Exercise inputs Block Start

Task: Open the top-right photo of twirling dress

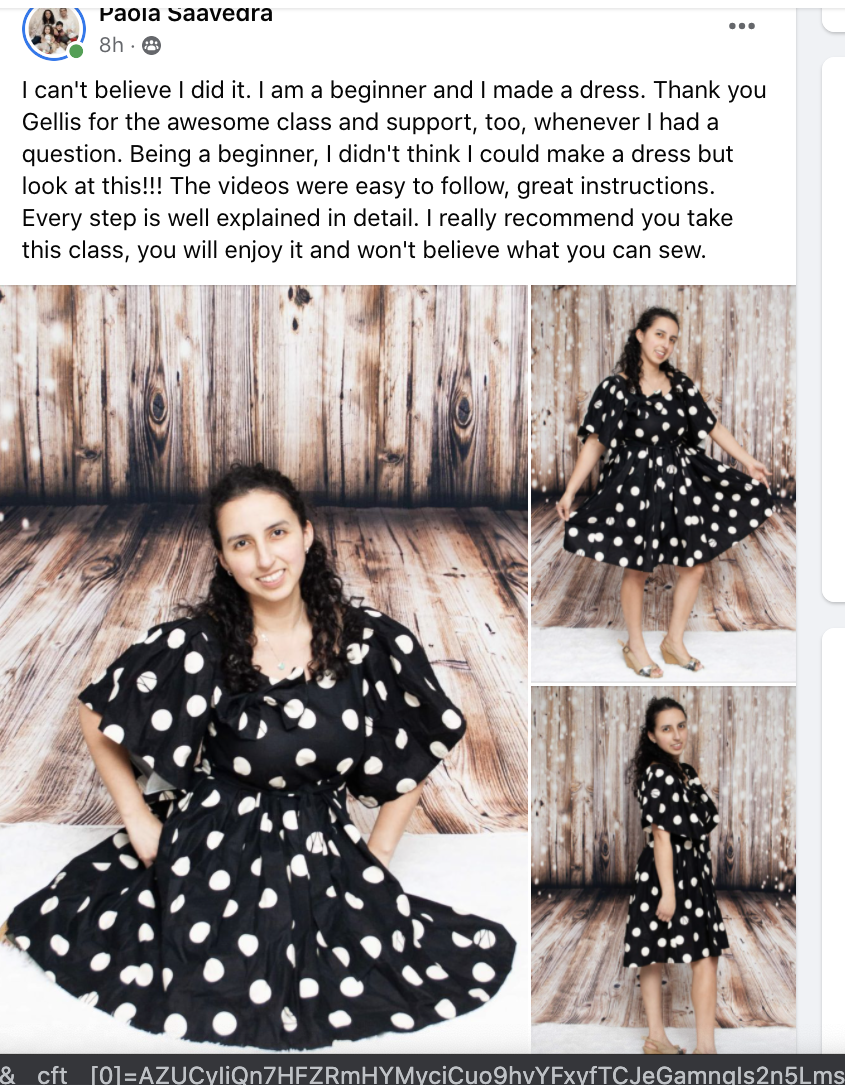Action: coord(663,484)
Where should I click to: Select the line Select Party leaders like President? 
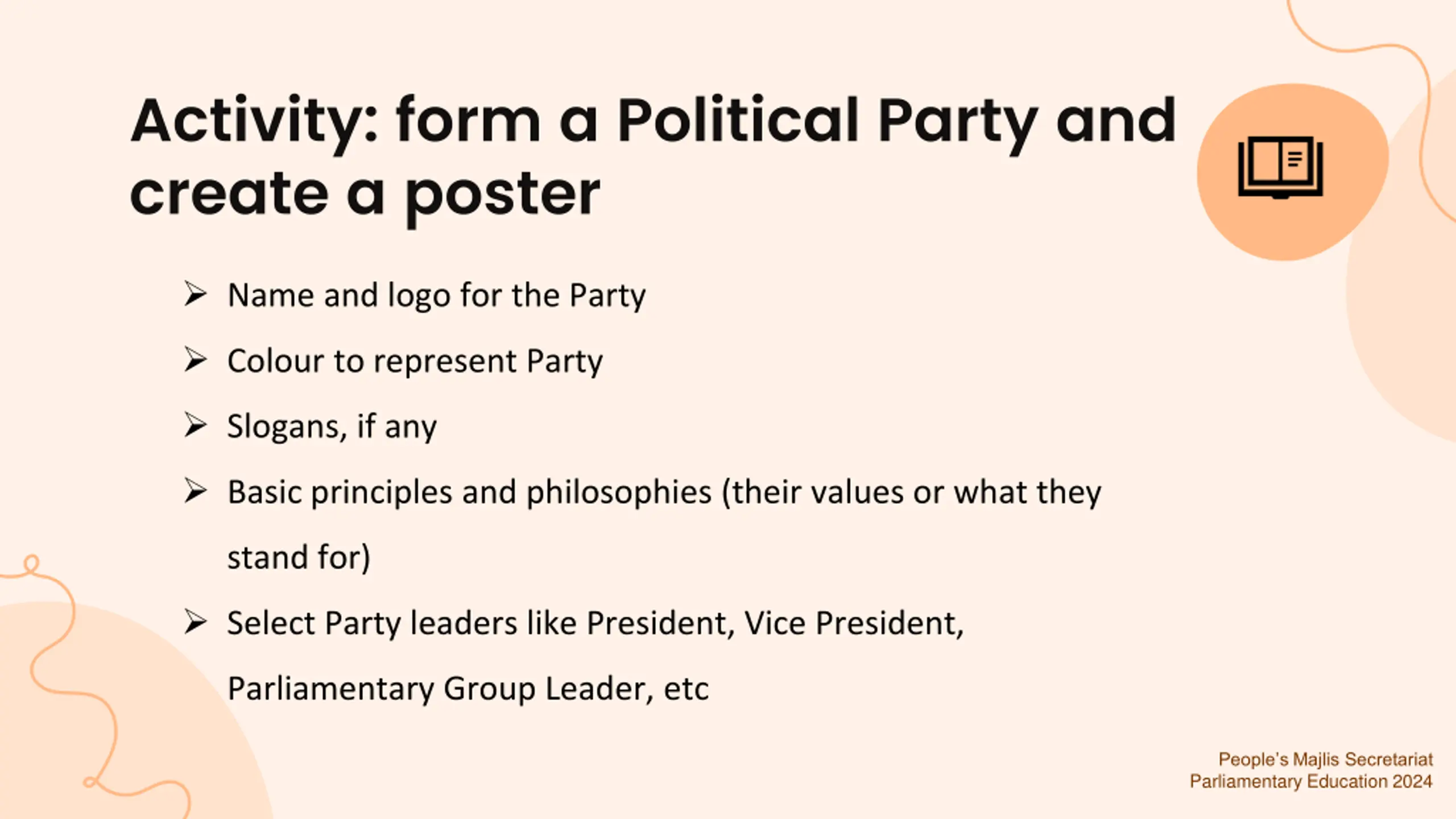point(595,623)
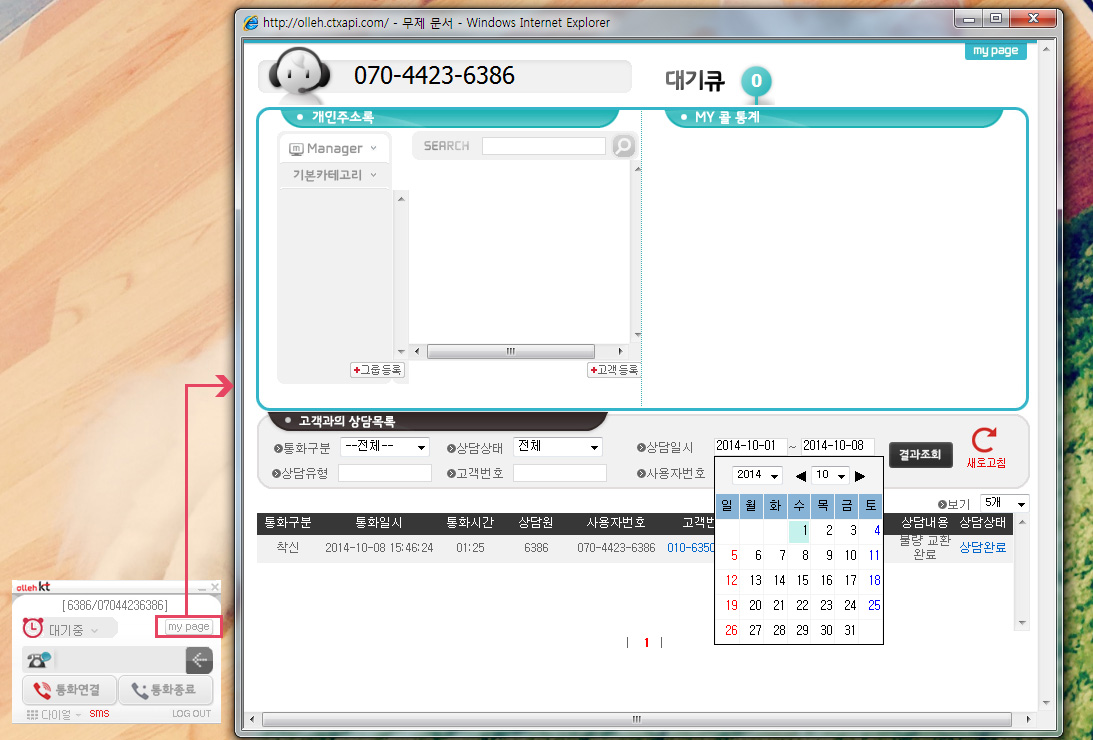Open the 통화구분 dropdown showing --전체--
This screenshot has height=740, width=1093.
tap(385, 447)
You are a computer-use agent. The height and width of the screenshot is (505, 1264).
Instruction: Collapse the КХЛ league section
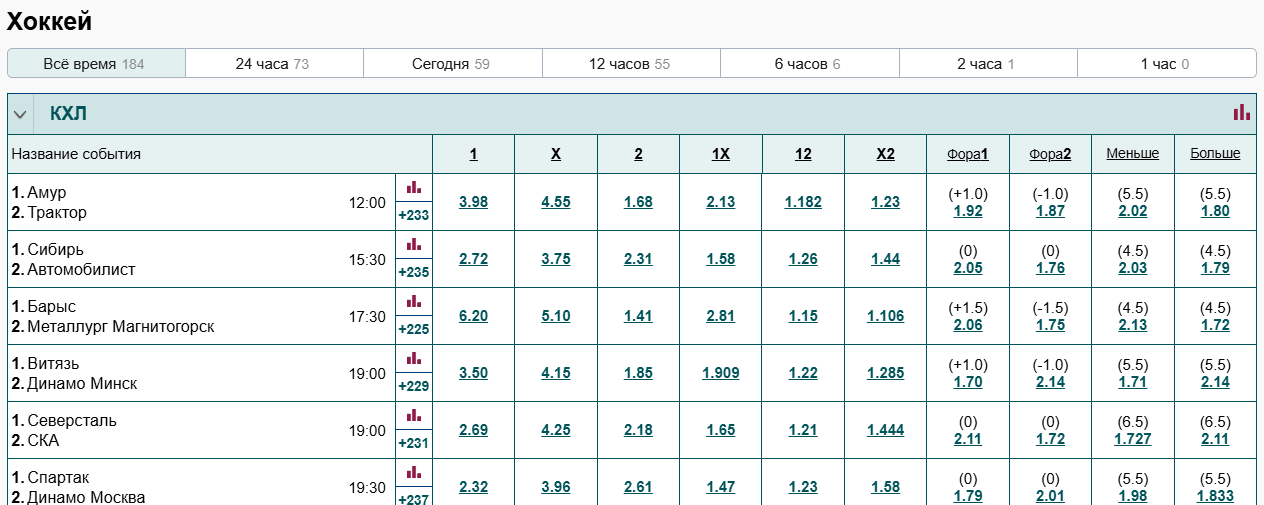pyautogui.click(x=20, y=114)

Exercise inputs Block End
Exercise inputs Block Start

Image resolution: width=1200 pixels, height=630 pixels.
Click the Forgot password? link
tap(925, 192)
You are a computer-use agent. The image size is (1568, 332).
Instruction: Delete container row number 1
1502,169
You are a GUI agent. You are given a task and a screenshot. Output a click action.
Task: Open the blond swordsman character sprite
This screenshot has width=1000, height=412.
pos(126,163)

Exercise inputs Block End

From the data above, output only the lines between the line containing "Click the Forgot password? link" and the line containing "Task: Open the blond", inclusive, exactly as written.

◆ Exercise solution ◆
Click the Forgot password? link
tap(925, 192)
You are a computer-use agent. The image size is (1568, 332).
Instruction: Delete container row number 1
1502,169
You are a GUI agent. You are given a task and a screenshot. Output a click action.
Task: Open the blond swordsman character sprite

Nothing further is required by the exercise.